Page text –
───

= Internationalization =

Increasing links to international markets

Internationalization or internationalisation is the process of increasing involvement of enterprises in international markets, although there is no agreed definition of internationalization. Internationalization is a crucial strategy not only for companies that seek horizontal integration globally but also for countries that addresses the sustainability of its development in different manufacturing as well as service sectors especially in higher education which is a very important context that needs internationalization to bridge the gap between different cultures and countries. There are several internationalization theories which try to explain why there are international activities.

== Entrepreneurs and enterprises ==
Those entrepreneurs who are interested in the field of internationalization of business need to possess the ability to think globally and have an understanding of international cultures. By appreciating and understanding different beliefs, values, behaviors and business strategies of a variety of companies within other countries, entrepreneurs will be able to internationalize successfully. Entrepreneurs must also have an ongoing concern for innovation, maintaining a high level of quality, be committed to corporate social responsibility, and continue to strive to provide the best business strategies and either goods or services possible while adapting to different countries and cultures.

== Trade theories ==

=== Absolute cost advantage (Adam Smith, 1776) ===

Adam Smith claimed that a country should specialise in, and export, commodities in which it had an absolute advantage. An absolute advantage existed when the country could produce a commodity with less costs per unit produced than could its trading partner. By the same reasoning, it should import commodities in which it had an absolute disadvantage.

While there are possible gains from trade with absolute advantage, comparative advantage extends the range of possible mutually beneficial exchanges. In other words, it is not necessary to have an absolute advantage to gain from trade, only a comparative advantage.

=== Comparative cost advantage (David Ricardo, 1817) ===

David Ricardo argued that a country does not need to have an absolute advantage in the production of any commodity for international trade between it and another country to be mutually beneficial. Absolute advantage meant greater efficiency in production, or the use of less labor factor in production. Two countries could both benefit from trade if each had a relative advantage in production. Relative advantage simply meant that the ratio of the labor embodied in the two commodities differed between two countries, such that each country would have at least one commodity where the relative amount of labor embodied would be less than that of the other country.

───

To do –
1. Copy the internationalization text word for word, from "While there are" up to and including "a comparative advantage.".
2. Proceed with the internationalization text, picking up right after its last sentence.
The material after this point has no connection to the internationalization text.

Source material –
───

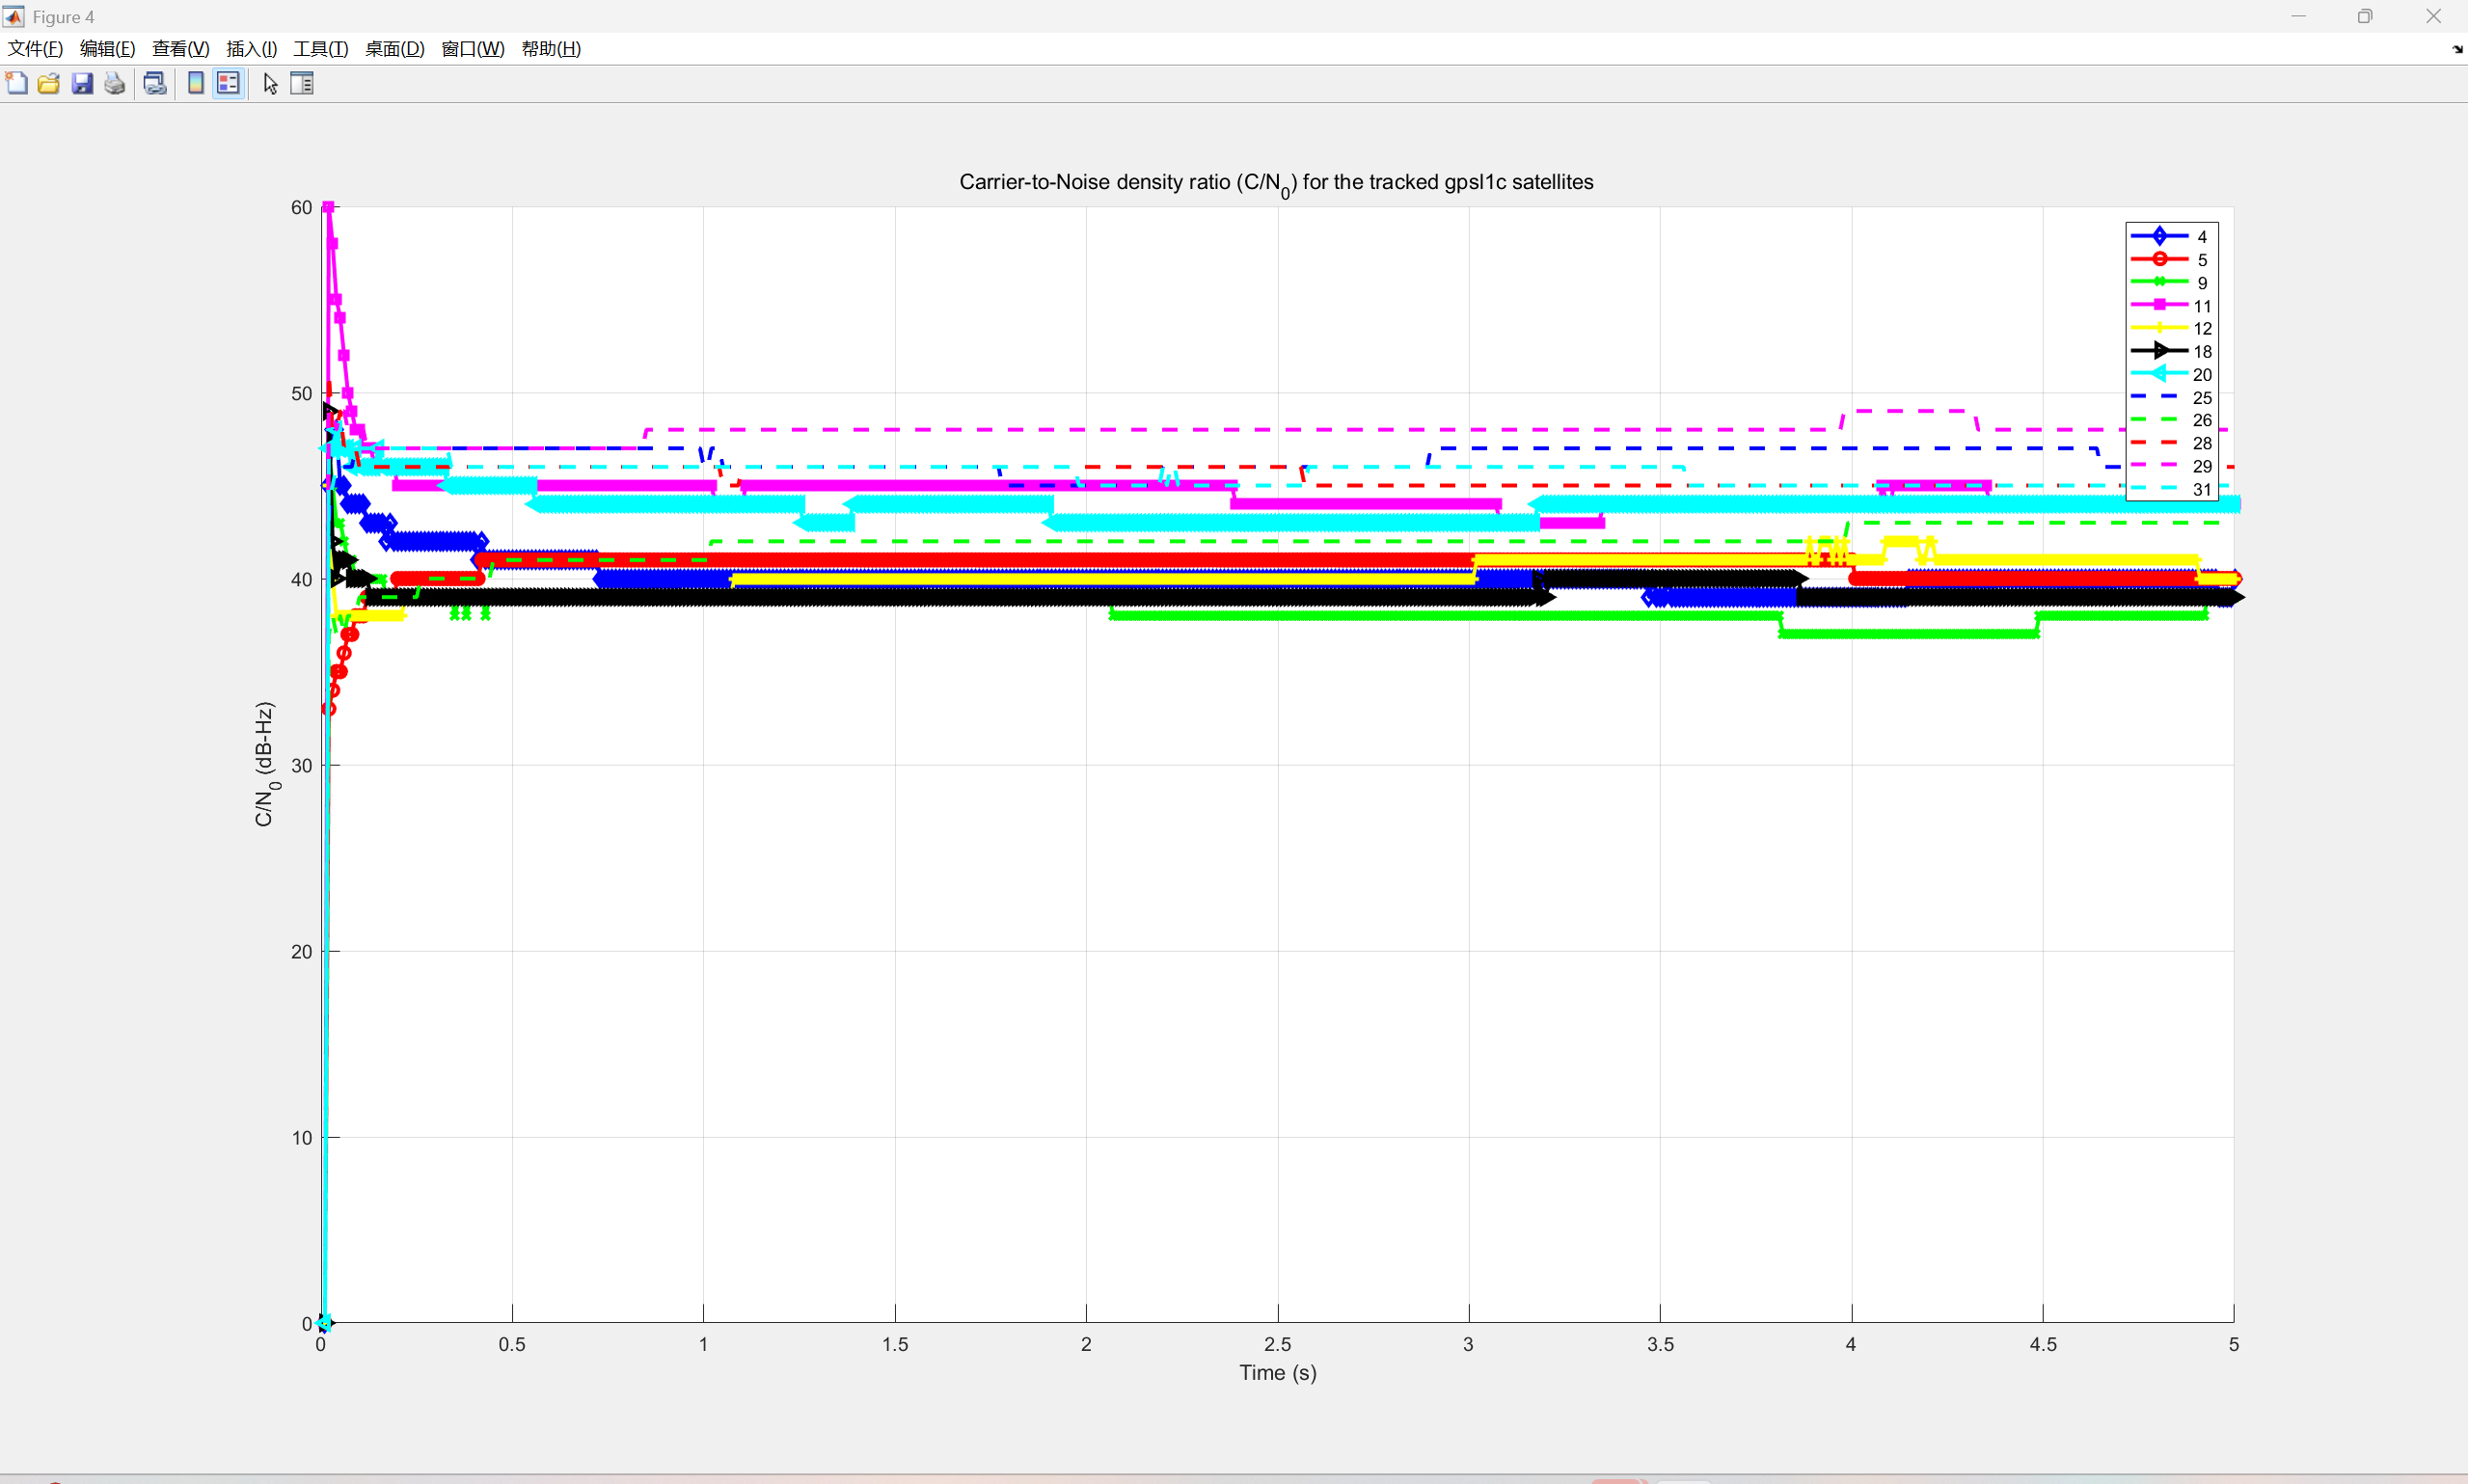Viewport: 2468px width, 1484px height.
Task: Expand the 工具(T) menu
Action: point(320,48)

───

Responses per task –
1.
While there are possible gains from trade with absolute advantage, comparative advantage extends the range of possible mutually beneficial exchanges. In other words, it is not necessary to have an absolute advantage to gain from trade, only a comparative advantage.

2.
=== Gravity model of trade (Walter Isard, 1954) ===

The gravity model of trade in international economics, similar to other gravity models in social science, predicts bilateral trade flows based on the economic sizes of (often using GDP measurements) and distance between two units. The basic theoretical model for trade between two countries takes the form of:

$F_{ij} = G \frac{M_i M_j}{D_{ij}}$

with:

$F \,$: Trade flow

$i, j \,$: Country i and j

$M \,$: Economic mass, for example GDP

$D \,$: Distance

$G \,$: Constant

The model has also been used in international relations to evaluate the impact of treaties and alliances on trade, and it has been used to test the effectiveness of trade agreements and organizations such as the North American Free Trade Agreement (NAFTA) and the World Trade Organization (WTO).

=== Heckscher–Ohlin model (Eli Heckscher, 1966 & Bertil Ohlin, 1952) ===

The Heckscher–Ohlin model (H–O model), also known as the factors proportions development, is a general equilibrium mathematical model of international trade, developed by Eli Heckscher and Bertil Ohlin at the Stockholm School of Economics. It builds on David Ricardo's theory of comparative advantage by predicting patterns of commerce and production based on the factor endowments of a trading region. The model essentially says that countries will export products that utilize their abundant and cheap factor(s) of production and import products that utilize the countries' scarce factor(s).

The results of this work have been the formulation of certain named conclusions arising from the assumptions inherent in the model. These are known as:

- Heckscher–Ohlin theorem
- Rybczynski theorem
- Stolper–Samuelson theorem
- Factor-Price Equalization theorem

=== Leontief paradox (Wassily Leontief, 1954) ===

Wassily Leontief's paradox in economics is that the country with the world's highest capital-per worker has a lower capital:labour ratio in exports than in imports.

This econometric find was the result of Professor Wassily W. Leontief's attempt to test the Heckscher-Ohlin theory empirically. In 1954, Leontief found that the U.S. (the most capital-abundant country in the world by any criteria) exported labor-intensive commodities and imported capital-intensive commodities, in contradiction with Heckscher-Ohlin theory.

=== Linder hypothesis (Staffan Burenstam Linder, 1961) ===

The Linder hypothesis (demand-structure hypothesis) is a conjecture in economics about international trade patterns. The hypothesis is that the more similar are the demand structures of countries the more they will trade with one another. Further, international trade will still occur between two countries having identical preferences and factor endowments (relying on specialization to create a comparative advantage in the production of differentiated goods between the two nations).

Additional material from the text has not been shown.